Broadening Academia Initiative Hybrid Fellow
“The Life, Martyrdom, and Death Cult of Fascist Ion Motza in Interwar Europe”

Professional Background

R. Chris Davis received his PhD in modern history (2013) and MSt in historical research (2006) from the University of Oxford, an MA in cultural studies (2004) from Jagiellonian University, Krakow (2004), and a BA in English (1999) from the University of St. Thomas, Houston. Currently he is a Professor of History and Humanities at Lone Star College, Houston. He has also worked as a research assistant at the European Studies Centre at St Antony's College, University of Oxford and taught as a visiting lecturer at Romania's National School of Political Studies and Public Administration in Bucharest. Prior to his graduate studies, Dr. Davis served two years in the US Peace Corps in Romania. His scholarship and teaching have been supported by Fulbright, American Council of Learned Societies (ACLS), and International Research & Exchanges Board (IREX) grants and fellowships. In addition, Dr. Davis  was a research fellow at both the Centre for Advanced Study (Sofia, Bulgaria) and New Europe College (Bucharest, Romania); and a consultant and editor for several research projects and working groups in east central Europe, including the European Network for Research and Cooperation on Roma (Gypsy) Issues. Since 2013, he has served as the book reviews editor for H-Romania, an H-Net (Humanities & Social Sciences Online) Network.

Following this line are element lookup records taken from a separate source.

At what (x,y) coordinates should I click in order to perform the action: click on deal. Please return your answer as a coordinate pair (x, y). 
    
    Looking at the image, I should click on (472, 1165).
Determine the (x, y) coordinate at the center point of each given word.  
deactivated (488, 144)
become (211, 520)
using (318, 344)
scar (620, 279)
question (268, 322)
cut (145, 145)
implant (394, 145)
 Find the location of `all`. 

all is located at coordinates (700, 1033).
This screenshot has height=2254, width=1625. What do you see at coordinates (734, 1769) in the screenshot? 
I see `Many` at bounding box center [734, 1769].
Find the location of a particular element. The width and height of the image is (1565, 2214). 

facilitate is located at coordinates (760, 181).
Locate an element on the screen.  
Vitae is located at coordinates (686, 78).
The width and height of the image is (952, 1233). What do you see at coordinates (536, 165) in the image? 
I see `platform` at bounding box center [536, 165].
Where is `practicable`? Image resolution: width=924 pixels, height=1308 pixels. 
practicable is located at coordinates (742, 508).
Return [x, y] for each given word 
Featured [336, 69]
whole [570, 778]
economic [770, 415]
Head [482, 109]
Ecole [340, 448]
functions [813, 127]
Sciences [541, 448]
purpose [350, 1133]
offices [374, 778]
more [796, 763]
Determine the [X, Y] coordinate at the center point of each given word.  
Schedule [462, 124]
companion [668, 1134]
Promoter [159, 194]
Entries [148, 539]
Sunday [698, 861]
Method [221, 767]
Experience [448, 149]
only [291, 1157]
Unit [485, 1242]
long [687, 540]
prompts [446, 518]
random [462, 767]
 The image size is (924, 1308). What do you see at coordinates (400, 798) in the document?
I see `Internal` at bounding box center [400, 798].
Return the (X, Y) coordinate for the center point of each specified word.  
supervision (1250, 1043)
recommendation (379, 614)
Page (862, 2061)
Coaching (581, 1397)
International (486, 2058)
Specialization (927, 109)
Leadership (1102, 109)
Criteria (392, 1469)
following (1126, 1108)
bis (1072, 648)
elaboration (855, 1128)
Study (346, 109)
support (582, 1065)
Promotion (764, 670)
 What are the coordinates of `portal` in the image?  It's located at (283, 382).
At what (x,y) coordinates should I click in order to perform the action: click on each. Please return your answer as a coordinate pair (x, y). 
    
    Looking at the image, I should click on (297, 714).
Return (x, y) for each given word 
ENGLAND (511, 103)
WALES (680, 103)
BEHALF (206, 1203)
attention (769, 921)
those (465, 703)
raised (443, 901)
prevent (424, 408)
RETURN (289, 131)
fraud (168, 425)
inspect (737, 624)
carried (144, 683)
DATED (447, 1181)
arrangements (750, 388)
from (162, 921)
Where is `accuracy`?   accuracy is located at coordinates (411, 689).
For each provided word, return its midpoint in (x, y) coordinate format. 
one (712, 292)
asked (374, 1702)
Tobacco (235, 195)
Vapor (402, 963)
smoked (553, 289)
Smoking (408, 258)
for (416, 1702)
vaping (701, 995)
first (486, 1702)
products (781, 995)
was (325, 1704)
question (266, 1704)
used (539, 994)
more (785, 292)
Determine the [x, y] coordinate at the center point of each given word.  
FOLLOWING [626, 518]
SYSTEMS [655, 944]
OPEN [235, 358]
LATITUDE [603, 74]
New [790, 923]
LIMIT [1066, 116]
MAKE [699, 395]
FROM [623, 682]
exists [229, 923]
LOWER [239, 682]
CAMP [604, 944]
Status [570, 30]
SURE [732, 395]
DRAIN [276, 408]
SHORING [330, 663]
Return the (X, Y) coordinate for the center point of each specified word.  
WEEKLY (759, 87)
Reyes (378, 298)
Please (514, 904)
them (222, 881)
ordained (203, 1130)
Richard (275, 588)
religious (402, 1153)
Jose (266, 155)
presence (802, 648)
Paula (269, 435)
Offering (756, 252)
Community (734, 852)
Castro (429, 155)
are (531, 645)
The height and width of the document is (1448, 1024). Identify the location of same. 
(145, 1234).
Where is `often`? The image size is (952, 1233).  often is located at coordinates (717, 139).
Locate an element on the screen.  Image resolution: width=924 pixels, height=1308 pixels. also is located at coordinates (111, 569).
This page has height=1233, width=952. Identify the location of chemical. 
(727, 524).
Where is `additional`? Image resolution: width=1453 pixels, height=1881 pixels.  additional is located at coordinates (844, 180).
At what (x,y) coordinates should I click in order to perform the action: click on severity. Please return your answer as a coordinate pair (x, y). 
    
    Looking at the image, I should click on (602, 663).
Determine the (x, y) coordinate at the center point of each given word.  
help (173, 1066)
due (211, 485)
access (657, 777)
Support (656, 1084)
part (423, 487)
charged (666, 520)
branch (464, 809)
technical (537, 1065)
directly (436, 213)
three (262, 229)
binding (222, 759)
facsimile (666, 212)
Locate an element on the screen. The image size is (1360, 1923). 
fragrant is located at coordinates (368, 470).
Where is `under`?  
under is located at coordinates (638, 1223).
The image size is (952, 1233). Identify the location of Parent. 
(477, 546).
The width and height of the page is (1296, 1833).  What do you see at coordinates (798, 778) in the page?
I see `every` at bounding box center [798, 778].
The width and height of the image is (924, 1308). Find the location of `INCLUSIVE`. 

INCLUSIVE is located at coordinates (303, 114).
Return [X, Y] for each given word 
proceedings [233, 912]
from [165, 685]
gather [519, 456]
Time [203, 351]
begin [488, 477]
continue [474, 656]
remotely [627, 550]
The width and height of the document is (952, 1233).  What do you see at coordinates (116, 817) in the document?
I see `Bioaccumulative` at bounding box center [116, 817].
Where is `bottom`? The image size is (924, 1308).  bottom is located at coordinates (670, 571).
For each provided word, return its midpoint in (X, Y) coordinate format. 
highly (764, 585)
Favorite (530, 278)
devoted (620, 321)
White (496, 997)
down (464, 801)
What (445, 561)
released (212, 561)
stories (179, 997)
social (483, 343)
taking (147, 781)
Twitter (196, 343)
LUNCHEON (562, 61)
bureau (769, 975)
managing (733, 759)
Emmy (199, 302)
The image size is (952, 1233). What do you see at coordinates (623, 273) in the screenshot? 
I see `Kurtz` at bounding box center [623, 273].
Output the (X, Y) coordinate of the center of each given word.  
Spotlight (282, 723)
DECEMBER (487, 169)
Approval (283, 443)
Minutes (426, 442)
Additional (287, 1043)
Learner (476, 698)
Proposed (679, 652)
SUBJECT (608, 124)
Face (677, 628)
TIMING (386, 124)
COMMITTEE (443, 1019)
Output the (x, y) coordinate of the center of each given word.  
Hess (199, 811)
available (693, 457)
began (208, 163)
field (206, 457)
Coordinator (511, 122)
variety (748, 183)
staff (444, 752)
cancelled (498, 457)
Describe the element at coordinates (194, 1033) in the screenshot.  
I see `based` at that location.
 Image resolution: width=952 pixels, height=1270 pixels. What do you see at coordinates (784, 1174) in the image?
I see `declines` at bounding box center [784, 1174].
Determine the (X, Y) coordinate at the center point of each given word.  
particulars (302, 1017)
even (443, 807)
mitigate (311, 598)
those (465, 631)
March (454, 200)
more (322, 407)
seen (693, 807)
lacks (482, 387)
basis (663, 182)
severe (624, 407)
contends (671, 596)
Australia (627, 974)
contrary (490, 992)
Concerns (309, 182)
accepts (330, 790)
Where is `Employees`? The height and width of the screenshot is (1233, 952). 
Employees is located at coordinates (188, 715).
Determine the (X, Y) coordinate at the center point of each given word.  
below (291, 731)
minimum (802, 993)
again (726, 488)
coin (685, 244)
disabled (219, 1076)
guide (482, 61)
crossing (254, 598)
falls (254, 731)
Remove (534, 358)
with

Dr. Davis’s research interests include the cultures and histories of central and eastern Europe, with a focus on minorities, religion, and historiography. His book, Hungarian Religion, Romanian Blood: A Minority’s Struggle for National Belonging, 1920–45, published by the University of Wisconsin Press (2019), won the Association for Slavic, East European & Eurasian Studies’ Barbara Jelavich Book Prize for “distinguished monograph published on any aspect of Southeast European or Habsburg studies since 1600, or nineteenth- and twentieth-century Ottoman or Russian diplomatic history.”

Fellowship Research

R. Chris Davis was awarded a Broadening Academia Initiative Hybrid Fellowship for his research project, “The Life, Martyrdom, and Death Cult of Fascist Ion Motza in Interwar Europe.” This project uses the representative biography of Romanian activist Ion Motza (1902– 1937) to tell the story of how a Sorbonne-educated lawyer became a notorious fascist, criminal, and martyr in interwar Europe. Motza co-led Romania’s ultranationalist Legion of the Archangel Michael, helped assassinate numerous Romanian politicians in the 1930s, and died fighting for Franco’s Spanish Foreign Legion in the Spanish Civil War.

The project aims to internationalize the local but seminal events centered on an otherwise obscure Romanian life story, resituating an east-central European biography within a broader, transnational history of the Holocaust. It will place the lives and activities of Motza and his contemporaries in a broader historical, geographical, and even professional context, prising open a simple but essential question: What do their education and travels, particularly abroad in western and central Europe during the 1930s, tell us about their future lives as fascists and anti-Semites who would lay the ideological groundwork for the Holocaust in World War II? 

This fellowship allows Dr. Davis to use the archival collections of the USHMM, notably the various Romanian government ministries from the 1930s and 40s, as well as the document and publication holdings on the Spanish Civil War. The funding will facilitate archival and other research for a biography of Ion Motza, to be published as an academic monograph, as well as a journal article. Dr. Davis’s research at USHMM aims to widen the scope of Holocaust studies in Romania by examining how individuals were radicalized abroad, particularly as students in the legal profession, and explore how their willingness to fight and die for another country’s fascism in the 1930s inspired, bolstered, and legitimized the politics enabling the Holocaust back home in the 1940s.